3. Keep a pencil or pen handy and make notes of proposed alterations to the wording and style. Keep your ego out of the way and let yourself experience hearing your story as a sympathetic listener. Would you enjoy telling the writer how you appreciate the memoir excerpt or would you have to “make nice” when asked what you think?

2) Find what is truly unique about your story and explore that thread.

Perhaps you were experimented on with drugs by the CIA or perhaps you were a prisoner of war or perhaps you have given birth to sextuplets. People love to read about a personal experience that is different and unique. And… it is highly probable that you have done something in your life that is unique–even if it is only during a small portion of your life. Perhaps there was a time when you tried to reconcile a liberal political view with a conservative religious group or perhaps you were afflicted with a malady that vanished when you took a special cure.

It may take you time to identify what you have experienced that was unique, but be patient with yourself. Linger with your story a while and your uniqueness will come to you. Remember that the uniqueness does not have to appeal to the masses—a niche will do even if you want to write for strangers.

3) Set your story in a historical context if you want to write for a larger audience.

Perhaps you were the first person to do something in your group or community—the first man to graduate from a hitherto all-women’s college. Perhaps you were in the Vietnam War and you wish to write a memoir from the point of view of an ordinary soldier or perhaps you were a pacifist who opposed the war. Perhaps you were among the first women to become a financial advisor in your state and want to write about the dissolution of gender barriers in banking. Perhaps you were housemaid to the Kennedys and have stories to tell about national figures who frequented the house where you worked. Perhaps you have a story to tell about what it was like to be a newly arrived Muslim living in North America.

To succeed at setting your story in a larger historical context, you will obviously have to learn about the historical context and be able to write about it with ease. Not only as it affected you but about the “bigger picture” that gives context to your individual experience. Begin by reading about the historical context and from that may come how your story can be placed.
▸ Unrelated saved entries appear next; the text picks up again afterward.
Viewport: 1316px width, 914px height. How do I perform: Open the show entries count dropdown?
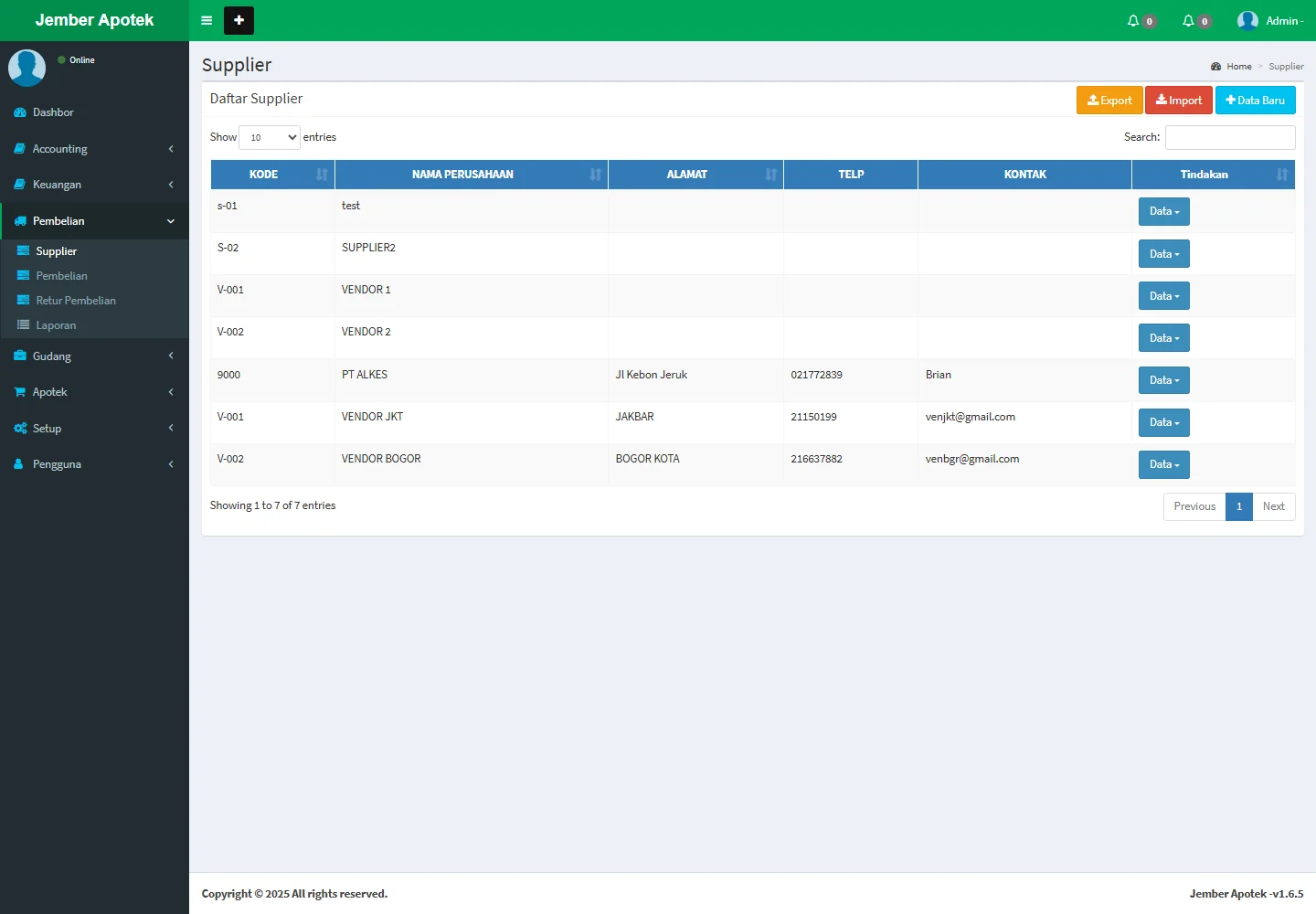[270, 137]
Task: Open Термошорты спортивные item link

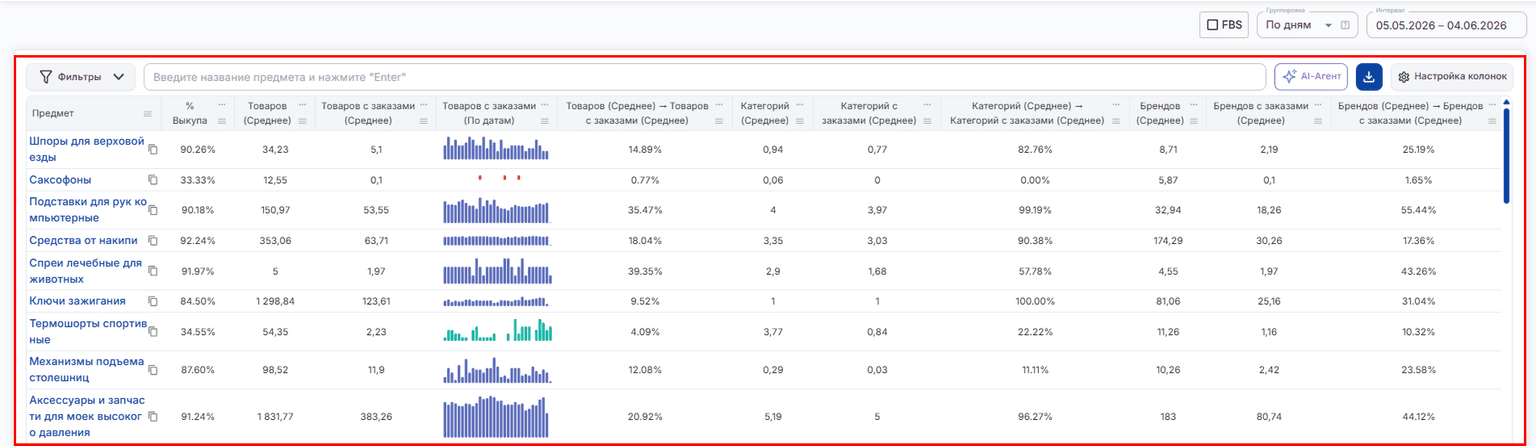Action: (88, 332)
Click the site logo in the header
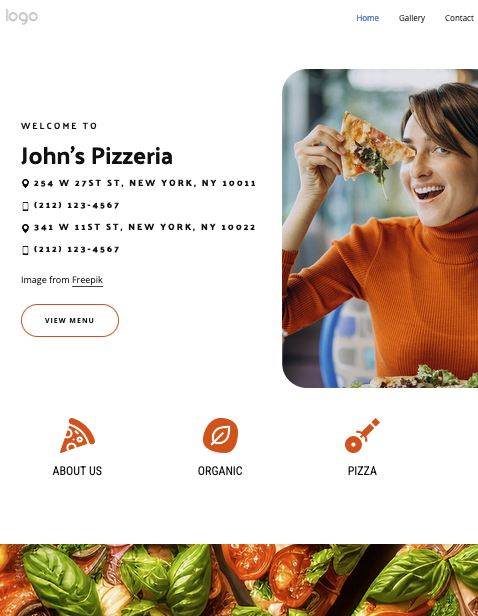The height and width of the screenshot is (616, 478). (22, 17)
Action steps for writing for a larger audience:

1. Make a Memory List of all the differentiating elements of your life—or the particular experience you are writing about—and explore the relationship with the more common experience.

2. Explain your life in function of the differentiating experience but make references to the common experience.
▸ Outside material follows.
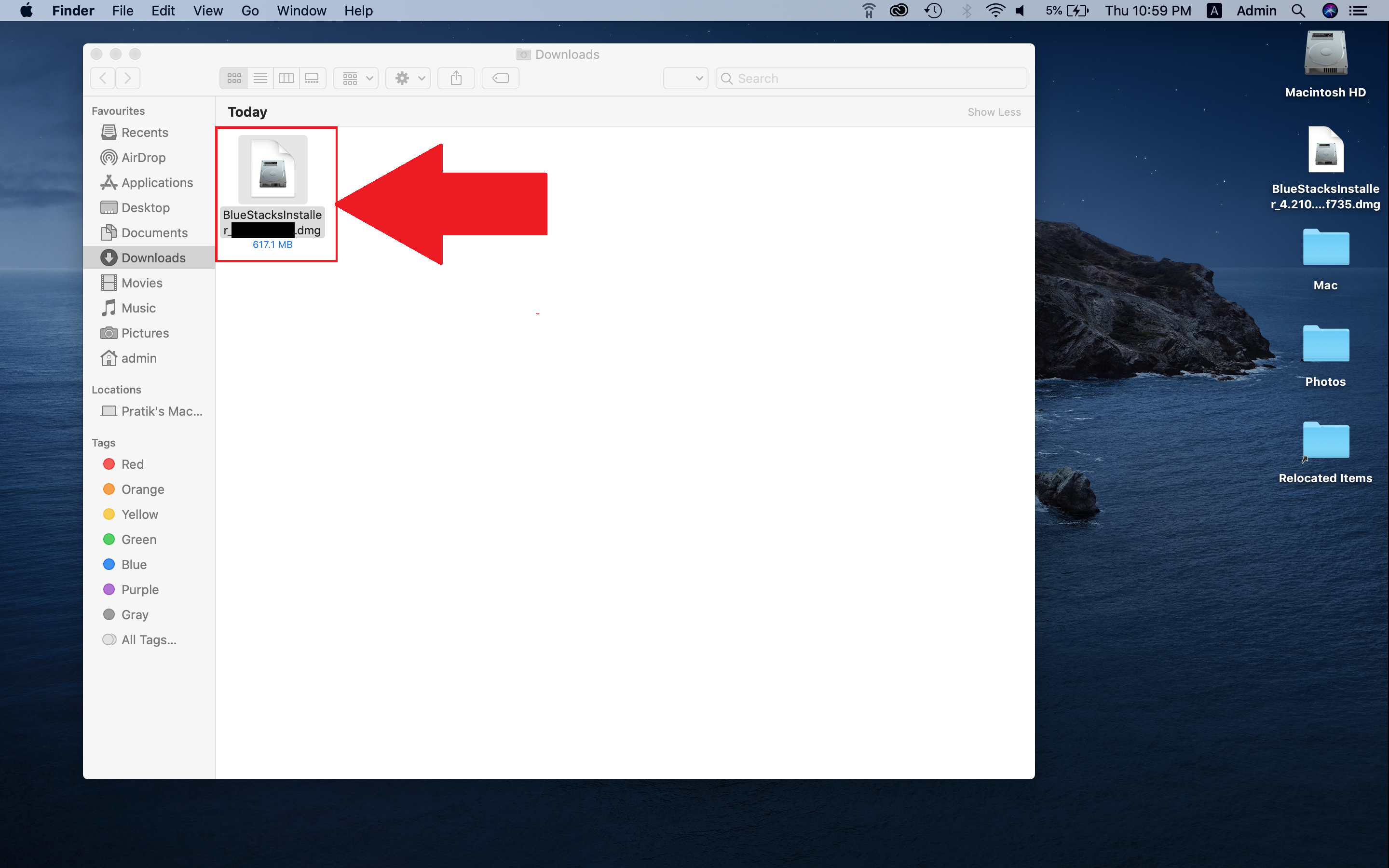Screen dimensions: 1389x868
Task: Click Applications in Favorites sidebar
Action: [x=157, y=182]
4) Find the psychological/spiritual/cultural drama in your story.

It often happens that writers can write about the psychological or spiritual unfolding of their personality and, in doing so, write about the “universal,” the typical or normative unfolding and development of a personality or of the soul. This treatment of your memoir sets your life experience as a possible model. An example would be how you became an artist or how you have had an experience of enlightenment or how you rose from rags to riches.

The value of a memoir is measured by the inherent value to the writer and to its selected audience pursuing the same sort of life. If you want to write for a larger audience, it is important to position your story.

Action Steps for writing for a larger audience:

1. What segment of the population will be interested in your memoir? Why will they be interested? That is, what will they learn or what will they identify with?

2. How can your story serve as a model for how your readers might think about their lives or how they might live their lives?

These four memoir tips will make it possible to go about making an otherwise ordinary life into a story that can appeal to a larger audience. To do so, you will need to think about how to write for a larger audience.

It is in the rewriting stage, as you struggle with the story that is trying both to remain hidden and to come out, that you will most likely achieve the insights that will appeal to a broader readership. So… keep writing. It is possible for you to produce a story that is not only worth your time to write but also worth someone else’s time to read.